Comment 7: The result session (Fig5) “The addition of CD8+ T cells eliciting peptides plus GLA-SE to PADRE increases memory CD8+ T cell response” doesn’t seem to be directly relevant to sessions before or after that. Authors should explain why they did this experiment and what was the conclusion they made from it.

Response: Our vaccine studies show that the GLASE+PADRE+CD8 T cell peptide pool vaccine appears the best in eliciting protection. The CD8⁺ T cell stimulating epitopes with CD4⁺ T cell help and GLA-SE adjuvant afforded the protection of mice challenged upwards of 30 days after immunization. This protection was accompanied by statistically significant increases in circulating memory T cells (Figure 5C-D). No significant CD4⁺ T cell memory response increase was observed in any group (Figure 5A-B).

We also added this paragraph to the discussion section, page 22, line 484, for the clarity of the manuscript. “Herein, our study touches on a very important issue regarding the balance between the protective versus pathogenic effects of a vaccine against human toxoplasmosis. Using human HLA-11:01 transgenic mice, the universal HLA-DR and mouse IA-b binding PADRE epitope, adjuvants GLA-SE, as well as previous knowledge regarding immuno-stimulating parasite CD4 and CD8 epitopes in mice, demonstrate specific combinations that promote mouse survival to challenge. Our quest to find the best combination of immunogens reveals the importance of CD4⁺ to confer protection soon after a boost immunization and CD8⁺ T cell stimulating epitopes to enhance protection over the longer term via the production of memory T cells. In addition, broadening the CD4⁺ T cell specificity reduces the total frequency of IFN-γ positive CD4⁺ T cells but still improves the outcome of the vaccination. These studies demonstrate that the company that vaccine peptide constituents keep determines the harmful versus protective capacity of a vaccine. This has a direct clinical application since there are no efficient medicines in the clinic for chronic toxoplasmosis. This balanced approach to vaccine development confers robust protection against toxoplasmosis while avoiding serious immunological complications and preventing morbidity and mortality.”

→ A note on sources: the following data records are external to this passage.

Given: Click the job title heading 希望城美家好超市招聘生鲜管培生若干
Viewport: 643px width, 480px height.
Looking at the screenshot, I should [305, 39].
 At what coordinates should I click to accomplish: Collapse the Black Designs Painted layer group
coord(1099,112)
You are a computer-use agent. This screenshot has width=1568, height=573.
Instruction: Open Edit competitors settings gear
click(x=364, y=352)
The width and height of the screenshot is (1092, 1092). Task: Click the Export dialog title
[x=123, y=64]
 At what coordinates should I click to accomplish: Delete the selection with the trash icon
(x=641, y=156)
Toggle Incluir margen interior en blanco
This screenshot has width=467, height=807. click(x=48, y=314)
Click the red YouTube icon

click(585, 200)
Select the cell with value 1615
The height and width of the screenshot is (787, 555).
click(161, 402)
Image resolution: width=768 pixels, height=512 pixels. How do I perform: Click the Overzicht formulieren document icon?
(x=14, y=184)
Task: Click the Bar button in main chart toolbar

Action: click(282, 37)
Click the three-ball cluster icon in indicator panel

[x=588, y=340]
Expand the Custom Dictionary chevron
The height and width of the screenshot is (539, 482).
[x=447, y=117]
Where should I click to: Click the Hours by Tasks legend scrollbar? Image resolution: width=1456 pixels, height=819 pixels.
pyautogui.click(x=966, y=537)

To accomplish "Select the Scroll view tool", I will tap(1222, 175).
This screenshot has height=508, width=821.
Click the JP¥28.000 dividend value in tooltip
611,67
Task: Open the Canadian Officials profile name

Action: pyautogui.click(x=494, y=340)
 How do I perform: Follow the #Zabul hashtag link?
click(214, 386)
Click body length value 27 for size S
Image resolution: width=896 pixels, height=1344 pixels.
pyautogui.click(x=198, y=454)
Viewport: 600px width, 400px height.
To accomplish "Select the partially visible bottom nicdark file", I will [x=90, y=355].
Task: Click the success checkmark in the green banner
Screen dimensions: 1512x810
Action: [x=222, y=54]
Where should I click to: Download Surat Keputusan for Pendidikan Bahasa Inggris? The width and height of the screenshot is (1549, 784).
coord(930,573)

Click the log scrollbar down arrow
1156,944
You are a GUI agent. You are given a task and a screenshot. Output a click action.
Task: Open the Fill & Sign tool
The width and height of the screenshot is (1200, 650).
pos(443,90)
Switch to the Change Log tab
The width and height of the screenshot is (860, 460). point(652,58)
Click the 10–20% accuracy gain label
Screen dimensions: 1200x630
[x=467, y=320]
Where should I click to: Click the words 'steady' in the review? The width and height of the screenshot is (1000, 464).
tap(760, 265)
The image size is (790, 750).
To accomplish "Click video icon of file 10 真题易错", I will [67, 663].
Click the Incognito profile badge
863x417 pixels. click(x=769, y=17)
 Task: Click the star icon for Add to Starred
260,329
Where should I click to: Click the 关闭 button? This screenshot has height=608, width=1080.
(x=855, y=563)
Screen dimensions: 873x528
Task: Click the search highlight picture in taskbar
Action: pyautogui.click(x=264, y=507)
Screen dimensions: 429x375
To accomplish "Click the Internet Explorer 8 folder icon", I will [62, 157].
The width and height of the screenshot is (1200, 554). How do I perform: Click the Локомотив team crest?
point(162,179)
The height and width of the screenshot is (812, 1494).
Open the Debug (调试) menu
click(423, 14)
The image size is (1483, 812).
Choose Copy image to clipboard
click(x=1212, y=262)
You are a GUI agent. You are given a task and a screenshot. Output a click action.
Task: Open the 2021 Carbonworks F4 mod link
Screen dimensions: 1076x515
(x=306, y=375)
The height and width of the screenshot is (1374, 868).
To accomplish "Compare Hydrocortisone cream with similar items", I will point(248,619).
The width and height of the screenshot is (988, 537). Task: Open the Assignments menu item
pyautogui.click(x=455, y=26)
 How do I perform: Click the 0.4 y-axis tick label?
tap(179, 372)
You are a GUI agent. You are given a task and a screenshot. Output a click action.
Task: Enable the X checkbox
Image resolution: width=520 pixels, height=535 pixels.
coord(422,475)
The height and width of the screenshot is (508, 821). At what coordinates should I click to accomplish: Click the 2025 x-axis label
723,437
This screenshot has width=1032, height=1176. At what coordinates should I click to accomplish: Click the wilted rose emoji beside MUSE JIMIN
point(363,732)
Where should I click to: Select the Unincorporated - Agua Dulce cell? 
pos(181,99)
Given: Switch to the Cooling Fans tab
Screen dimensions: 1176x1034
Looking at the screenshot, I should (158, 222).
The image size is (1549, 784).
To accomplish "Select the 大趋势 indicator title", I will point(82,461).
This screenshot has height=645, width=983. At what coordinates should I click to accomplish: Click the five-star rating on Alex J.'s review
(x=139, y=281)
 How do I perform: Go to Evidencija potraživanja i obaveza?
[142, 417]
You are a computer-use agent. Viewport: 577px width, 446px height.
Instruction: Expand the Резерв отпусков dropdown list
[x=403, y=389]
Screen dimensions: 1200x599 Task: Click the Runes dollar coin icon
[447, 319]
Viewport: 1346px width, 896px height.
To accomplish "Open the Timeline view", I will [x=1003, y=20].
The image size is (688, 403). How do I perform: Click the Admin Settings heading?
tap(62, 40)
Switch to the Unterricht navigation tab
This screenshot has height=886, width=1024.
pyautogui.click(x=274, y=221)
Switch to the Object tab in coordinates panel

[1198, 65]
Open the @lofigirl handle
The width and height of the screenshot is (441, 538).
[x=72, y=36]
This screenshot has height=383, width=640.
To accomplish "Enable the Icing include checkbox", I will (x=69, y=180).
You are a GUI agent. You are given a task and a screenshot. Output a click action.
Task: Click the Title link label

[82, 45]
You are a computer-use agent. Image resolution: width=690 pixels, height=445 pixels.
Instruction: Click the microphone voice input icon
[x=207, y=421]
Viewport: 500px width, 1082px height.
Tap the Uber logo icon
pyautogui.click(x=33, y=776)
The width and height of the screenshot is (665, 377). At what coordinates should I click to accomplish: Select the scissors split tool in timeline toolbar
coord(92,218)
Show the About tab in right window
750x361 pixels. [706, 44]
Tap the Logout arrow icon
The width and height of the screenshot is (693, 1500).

We greatly appreciate the Reviewers’ comments and suggestions. We believe that incorporating these suggestions has improved our manuscript. We also are grateful that the Reviewers and Editor are allowing us the opportunity to respond to these suggestions. We hope our manuscript might now be found suitable for publication in Vaccines. Please contact us if there is any other information we can provide.

Thank you very much for your consideration.  

Author Response File: Author Response.pdf

Round 2

Reviewer 3 Report

Accept the revised version. 

Reviewer 4 Report

The authors have adequately addressed all the concerns and questions raised in the initial review. The evidence provided substantively supports the claims made in the paper, and the arguments are well-structured and coherent. Therefore, I believe the manuscript is ready for publication in its current format.